Argonne materials scientist Dillon Fong and nanoscientist Elena Shevchenko
were selected by the White House Office of Science and Technology Policy for
their contributions to meeting America’s scientific and technological
missions and the country’s economic, energy, health and security needs.
“Science and technology have long been at the core of America’s
economic strength and global leadership,” said President Obama. “I
am confident that these individuals, who have shown such tremendous promise
so early in their careers, will go on to make breakthroughs and discoveries
that will continue to move our nation forward in the years ahead.”
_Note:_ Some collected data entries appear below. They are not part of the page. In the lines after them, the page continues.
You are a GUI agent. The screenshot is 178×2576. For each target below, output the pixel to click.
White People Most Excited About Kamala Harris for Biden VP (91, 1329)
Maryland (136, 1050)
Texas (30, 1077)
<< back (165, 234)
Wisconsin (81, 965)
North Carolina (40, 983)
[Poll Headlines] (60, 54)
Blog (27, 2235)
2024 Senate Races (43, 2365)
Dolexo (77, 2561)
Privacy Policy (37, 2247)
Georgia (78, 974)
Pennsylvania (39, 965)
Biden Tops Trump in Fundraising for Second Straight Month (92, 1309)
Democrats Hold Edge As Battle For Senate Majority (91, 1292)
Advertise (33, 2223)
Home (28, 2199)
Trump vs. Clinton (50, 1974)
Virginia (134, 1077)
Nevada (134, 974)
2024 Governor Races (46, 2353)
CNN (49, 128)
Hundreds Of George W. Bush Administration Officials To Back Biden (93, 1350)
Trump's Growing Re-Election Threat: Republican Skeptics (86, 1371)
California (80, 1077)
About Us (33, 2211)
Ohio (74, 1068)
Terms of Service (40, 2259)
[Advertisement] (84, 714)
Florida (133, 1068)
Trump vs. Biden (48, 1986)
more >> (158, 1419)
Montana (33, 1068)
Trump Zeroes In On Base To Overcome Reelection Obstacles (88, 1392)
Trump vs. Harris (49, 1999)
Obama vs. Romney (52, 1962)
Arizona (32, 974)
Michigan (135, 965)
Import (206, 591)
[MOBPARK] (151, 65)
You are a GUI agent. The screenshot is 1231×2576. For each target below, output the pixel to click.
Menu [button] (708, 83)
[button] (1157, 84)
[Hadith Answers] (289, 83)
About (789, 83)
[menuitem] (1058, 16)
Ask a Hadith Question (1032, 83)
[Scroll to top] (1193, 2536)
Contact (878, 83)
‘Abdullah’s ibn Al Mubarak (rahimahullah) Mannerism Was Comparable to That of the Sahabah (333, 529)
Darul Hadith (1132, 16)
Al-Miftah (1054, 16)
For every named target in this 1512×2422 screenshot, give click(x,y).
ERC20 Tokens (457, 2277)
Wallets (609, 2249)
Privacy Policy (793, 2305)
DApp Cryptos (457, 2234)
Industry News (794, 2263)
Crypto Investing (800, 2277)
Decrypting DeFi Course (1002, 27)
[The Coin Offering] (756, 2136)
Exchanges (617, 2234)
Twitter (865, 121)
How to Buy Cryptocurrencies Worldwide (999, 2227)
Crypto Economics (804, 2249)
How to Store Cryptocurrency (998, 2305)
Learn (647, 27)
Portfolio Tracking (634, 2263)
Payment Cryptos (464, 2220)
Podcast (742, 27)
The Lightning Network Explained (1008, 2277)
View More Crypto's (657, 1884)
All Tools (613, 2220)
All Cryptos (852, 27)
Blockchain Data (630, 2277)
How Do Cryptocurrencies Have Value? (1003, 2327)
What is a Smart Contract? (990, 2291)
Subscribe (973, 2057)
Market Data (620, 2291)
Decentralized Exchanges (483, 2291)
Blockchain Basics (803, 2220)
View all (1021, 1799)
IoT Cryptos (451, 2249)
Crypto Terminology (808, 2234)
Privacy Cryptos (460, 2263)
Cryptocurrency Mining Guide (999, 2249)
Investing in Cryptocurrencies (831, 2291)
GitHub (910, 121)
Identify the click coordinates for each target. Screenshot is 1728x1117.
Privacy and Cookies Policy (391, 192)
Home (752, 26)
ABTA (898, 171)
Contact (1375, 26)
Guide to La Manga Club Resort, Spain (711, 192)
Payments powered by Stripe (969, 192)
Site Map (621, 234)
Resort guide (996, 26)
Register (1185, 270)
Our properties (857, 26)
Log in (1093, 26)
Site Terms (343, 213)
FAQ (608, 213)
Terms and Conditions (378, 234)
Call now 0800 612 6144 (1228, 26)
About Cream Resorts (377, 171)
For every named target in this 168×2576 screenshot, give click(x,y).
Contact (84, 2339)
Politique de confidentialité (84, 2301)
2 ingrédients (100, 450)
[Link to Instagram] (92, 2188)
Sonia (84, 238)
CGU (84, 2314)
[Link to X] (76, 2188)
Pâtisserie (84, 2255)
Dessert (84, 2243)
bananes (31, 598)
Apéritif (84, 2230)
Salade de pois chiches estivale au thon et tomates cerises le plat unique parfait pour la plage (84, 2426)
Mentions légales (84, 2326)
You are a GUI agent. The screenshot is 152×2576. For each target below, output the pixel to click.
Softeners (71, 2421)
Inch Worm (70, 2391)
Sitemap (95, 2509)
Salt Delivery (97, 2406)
Argonne materials scientist Dillon Fong (left) and nanoscientist Elena Shevchenko received 2009 Presidential Career Awards for Scientists and Engineers
“I am so honored to be both nominated and selected for this award,”
Shevchenko said. “Nanoscience is a burgeoning field of science with so
many discoveries to be made. There are so many possibilities for the future
and I am excited to be a part of it.”
Shevchenko, who heads the NanoBio Interfaces Group in Argonne’s Center
for Nanoscale Materials, achieved wide recognition for her work in the design
and synthesis of nanoparticles, which are small assemblies of particular materials
that have special properties.
Shevchenko’s work specifically examined how nanoparticles self-organize
to form more complicated materials. “Self-assembly is a natural pathway
to create matter at atomic and macromolecular levels,” she said. “By
mixing and matching different types of nanocrystals and controlling the interaction
of neighboring constituents, we can design a wide range of transformative and
inexpensive new materials.”
Fong works in Argonne’s Materials Science Division, where he investigates
the formation and structure of complex oxide thin films. "In my research,
we ask questions like how these thin film crystals grow, and how much of this
growth can we control?" Fong said. "Furthermore, how do these materials
behave when they are only a few nanometers thick?"
Both Fong and Shevchenko use the high-energy X-rays produced by Argonne’s
Advanced Photon Source (APS). Some of Fong’s research at the APS examines
the ferroelectric properties of certain films, which could eventually have applications
in a range of energy technologies. “I am honored to receive this award,
and the recognition should be shared by all the people at Argonne who further
the quest to discover new materials and their properties,” Fong said.
Last year, Shevchenko was also recognized as one of the country’s top
young innovators by Technology Review magazine, which is published by the Massachusetts
Institute of Technology.
Shevchenko, Fong and the other PECASE winners will receive their awards at
a ceremony at the White House later this year.